Scientific classification
- Kingdom: Animalia
- Phylum: Chordata
- Class: Mammalia
- Order: Chiroptera
- Family: Molossidae
- Genus: Ozimops
- Species: O. lumsdenae
- Binomial name: Ozimops lumsdenae (Reardon, McKenzie & Adams)
- Synonyms: Mormopterus lumsdenae Reardon, McKenzie & Adams;

= Ozimops lumsdenae =

- Authority: (Reardon, McKenzie & Adams)
- Conservation status: LC

Species of bat

Ozimops lumsdenae is a species of molossid bat found in Australia, the largest of the genus Ozimops.

==Taxonomy==
It is a species of genus Ozimops, both taxa emerging in the publication of new species and generic combinations of mostly Australian molossid bats. Prior to this, an analysis of populations in the regions in 1988 had identified this group as Mormopterus species 1'. Specimens have previously been described as Mormopterus beccarii, at least in part.. The generic combination of this species was inferred by the elevation of a subgenus to genus Ozimops. The first publication of the species was in 2014, allying it to a subgenus of the group under revision as Mormopterus (Ozimops) lumsdenae.

The synonymy of the new species was recognised as,
- Mormopterus species 1 Adams et al. 1988
- Mormopterus beccarii Peters, 1881
- Mormopterus beccarii astrolabiensis Meyer, 1899

The type specimen, a male, was obtained on 13 September 2002 by three collectors (Note: Collectors: Harry Hines, Keith McDonald and Jeanette Covacevich) at a water dam aside the Peninsula Developmental Road, north of the town Coen in Queensland.
The epithet refers to an ecologist and conservation advocate of bats, Lindy Lumsden, which the authors gave in honour of her contribution to chiropteran research.

== Description ==
Ozimops lumsdenae is a larger microbat, insectivorous flying mammals, which is robust in appearance and the largest of its genus.
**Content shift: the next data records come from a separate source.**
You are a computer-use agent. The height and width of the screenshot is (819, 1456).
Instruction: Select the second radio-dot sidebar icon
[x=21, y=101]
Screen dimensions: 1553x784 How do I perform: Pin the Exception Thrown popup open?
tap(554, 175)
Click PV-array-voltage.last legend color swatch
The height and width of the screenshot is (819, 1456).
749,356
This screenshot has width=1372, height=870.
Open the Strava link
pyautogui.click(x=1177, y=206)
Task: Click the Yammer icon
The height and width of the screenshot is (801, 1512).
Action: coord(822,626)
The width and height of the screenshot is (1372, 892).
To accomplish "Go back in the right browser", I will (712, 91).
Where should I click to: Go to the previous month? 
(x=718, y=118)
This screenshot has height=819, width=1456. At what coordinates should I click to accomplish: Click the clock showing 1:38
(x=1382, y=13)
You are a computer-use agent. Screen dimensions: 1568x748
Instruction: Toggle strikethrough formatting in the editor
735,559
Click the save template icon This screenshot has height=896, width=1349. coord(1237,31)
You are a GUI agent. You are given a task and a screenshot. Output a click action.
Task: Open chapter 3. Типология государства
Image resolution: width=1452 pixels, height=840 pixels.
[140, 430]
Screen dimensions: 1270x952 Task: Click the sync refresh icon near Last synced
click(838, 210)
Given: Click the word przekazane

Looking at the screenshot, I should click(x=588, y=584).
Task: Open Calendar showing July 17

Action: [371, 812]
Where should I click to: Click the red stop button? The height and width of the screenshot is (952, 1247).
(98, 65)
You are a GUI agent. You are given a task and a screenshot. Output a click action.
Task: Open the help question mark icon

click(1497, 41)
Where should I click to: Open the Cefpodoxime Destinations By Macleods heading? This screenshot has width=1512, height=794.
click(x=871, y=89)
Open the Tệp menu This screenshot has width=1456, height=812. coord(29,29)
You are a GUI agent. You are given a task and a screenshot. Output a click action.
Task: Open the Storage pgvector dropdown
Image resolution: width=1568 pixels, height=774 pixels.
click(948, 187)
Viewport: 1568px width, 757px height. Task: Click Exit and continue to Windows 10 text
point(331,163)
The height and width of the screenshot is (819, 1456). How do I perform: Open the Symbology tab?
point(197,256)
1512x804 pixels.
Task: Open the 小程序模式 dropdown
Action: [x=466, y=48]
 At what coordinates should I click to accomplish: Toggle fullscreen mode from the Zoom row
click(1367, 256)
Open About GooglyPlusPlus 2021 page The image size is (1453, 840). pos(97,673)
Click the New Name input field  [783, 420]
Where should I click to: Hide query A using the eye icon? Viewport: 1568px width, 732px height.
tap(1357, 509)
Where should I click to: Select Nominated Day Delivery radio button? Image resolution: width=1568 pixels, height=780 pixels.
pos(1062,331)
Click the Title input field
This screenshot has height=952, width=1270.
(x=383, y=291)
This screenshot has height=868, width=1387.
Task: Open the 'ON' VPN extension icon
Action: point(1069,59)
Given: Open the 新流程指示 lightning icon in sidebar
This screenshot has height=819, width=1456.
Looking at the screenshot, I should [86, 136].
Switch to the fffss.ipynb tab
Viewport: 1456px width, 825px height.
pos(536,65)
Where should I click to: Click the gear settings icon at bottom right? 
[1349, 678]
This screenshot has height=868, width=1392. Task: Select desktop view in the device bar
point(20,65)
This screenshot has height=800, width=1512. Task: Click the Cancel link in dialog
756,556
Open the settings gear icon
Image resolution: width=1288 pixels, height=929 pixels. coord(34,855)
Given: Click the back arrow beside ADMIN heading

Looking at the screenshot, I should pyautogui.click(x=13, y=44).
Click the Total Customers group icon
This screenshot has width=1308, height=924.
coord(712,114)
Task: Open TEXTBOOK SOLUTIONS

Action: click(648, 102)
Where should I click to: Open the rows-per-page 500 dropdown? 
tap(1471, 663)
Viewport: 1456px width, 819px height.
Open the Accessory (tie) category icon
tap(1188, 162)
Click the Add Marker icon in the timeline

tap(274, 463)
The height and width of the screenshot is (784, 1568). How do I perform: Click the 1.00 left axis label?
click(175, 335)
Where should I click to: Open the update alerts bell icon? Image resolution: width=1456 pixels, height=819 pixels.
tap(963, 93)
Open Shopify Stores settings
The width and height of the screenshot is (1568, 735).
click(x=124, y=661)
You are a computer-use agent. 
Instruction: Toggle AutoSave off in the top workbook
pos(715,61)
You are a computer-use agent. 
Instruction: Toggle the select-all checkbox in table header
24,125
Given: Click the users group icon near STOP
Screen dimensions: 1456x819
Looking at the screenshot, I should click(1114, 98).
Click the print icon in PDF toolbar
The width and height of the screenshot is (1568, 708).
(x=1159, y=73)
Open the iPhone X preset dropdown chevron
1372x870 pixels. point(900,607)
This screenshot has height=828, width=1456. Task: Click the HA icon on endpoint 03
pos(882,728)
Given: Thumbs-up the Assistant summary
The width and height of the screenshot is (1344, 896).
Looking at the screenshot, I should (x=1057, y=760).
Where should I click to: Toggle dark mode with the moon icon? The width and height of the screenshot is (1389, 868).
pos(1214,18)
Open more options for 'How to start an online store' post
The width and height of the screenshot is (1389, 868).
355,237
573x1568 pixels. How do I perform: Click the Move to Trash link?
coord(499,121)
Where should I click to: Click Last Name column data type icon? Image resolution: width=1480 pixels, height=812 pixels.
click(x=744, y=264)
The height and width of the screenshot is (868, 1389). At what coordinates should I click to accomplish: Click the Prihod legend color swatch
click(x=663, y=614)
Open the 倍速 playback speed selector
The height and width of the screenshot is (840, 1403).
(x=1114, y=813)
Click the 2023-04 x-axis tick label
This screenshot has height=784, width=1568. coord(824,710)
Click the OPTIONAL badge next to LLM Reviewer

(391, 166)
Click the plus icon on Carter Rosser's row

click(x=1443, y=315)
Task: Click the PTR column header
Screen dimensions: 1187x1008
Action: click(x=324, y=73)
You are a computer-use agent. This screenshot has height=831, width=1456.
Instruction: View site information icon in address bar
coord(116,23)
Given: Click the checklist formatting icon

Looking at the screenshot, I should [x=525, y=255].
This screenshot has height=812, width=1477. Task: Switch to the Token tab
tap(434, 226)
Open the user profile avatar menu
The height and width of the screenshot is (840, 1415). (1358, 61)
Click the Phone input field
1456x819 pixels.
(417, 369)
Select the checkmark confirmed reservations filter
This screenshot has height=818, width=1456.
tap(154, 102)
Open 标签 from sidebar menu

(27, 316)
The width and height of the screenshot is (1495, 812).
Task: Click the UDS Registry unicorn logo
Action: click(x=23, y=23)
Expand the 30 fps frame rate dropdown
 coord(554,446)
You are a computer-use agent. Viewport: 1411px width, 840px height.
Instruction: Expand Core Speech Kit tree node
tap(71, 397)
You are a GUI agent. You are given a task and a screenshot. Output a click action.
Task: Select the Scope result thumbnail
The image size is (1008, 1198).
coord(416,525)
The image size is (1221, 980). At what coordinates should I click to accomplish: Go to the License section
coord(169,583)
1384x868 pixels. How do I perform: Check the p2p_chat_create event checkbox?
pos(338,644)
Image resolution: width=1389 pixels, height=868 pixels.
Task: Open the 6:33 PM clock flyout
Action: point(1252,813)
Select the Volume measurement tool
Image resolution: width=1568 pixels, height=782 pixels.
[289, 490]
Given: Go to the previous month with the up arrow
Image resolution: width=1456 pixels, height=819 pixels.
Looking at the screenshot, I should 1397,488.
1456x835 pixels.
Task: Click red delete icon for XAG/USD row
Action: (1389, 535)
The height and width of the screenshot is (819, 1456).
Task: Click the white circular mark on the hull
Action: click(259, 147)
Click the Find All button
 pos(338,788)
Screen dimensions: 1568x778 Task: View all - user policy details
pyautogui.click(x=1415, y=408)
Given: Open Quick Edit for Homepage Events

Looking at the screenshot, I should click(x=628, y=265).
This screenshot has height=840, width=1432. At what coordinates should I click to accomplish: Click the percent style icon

The length of the forearm is 35.2 to 40.4 millimetres and weight was measured to give a range from 11 to 19.5 grams. The pelage is a rich brown colour at the back and lighter on the ventral side. The genital morphology distinguishes O. lumsdenae from sister species, the clitoris is visible as a long projection. The phallus is comparatively short, around 4 mm, the preputial gland is elongate and large. The glans penis of the species is approximately 2.6 mm and cylindrical, with structural forms that distinguish the males from other species.

== Distribution and habitat ==
An endemic species of the Australian mainland, its distribution extends across the north of the continent; these areas are up to 700 kilometres from the coastline in a range of habitats receiving 200 to 1500 mm of rainfall each year. The range across the Top End and into the Pilbara region is reported to be sparsely colonised by the species, and regarded as uncommon. The records of specimens in Queensland are extensive but uncertain, and the penetration into the southeast of the country has not been established. The southern occurrence in the east are records in echolocation surveys undertaken in New South Wales that indicate a widespread range in the region, although no specimens are certain to have been collected there.

The recorded habitat of O. lumsdenae is associated with permanent water, agricultural dams, and watercourses in semi-arid regions, where it resides and forages in eucalypt woodland. The species is also found in tropical (high rainfall) regions, where habitat includes a range of rainforest, riparian zones at rivers and floodplain, and wetter woodland or savannah vegetation.

== Ecology ==
The species may occur with others of the genus Ozimops, it is recorded in sympatry with Ozimops ridei O. cobourgianus, O. halli and perhaps with O. petersi.

The conservation status of Ozimops lumsdenae is least concern at the entry in the IUCN redlist, which notes the population may decline as a result of land use changes, primarily the pastoralist techniques that are recognised as degrading habitat in the regions inhabited by the species.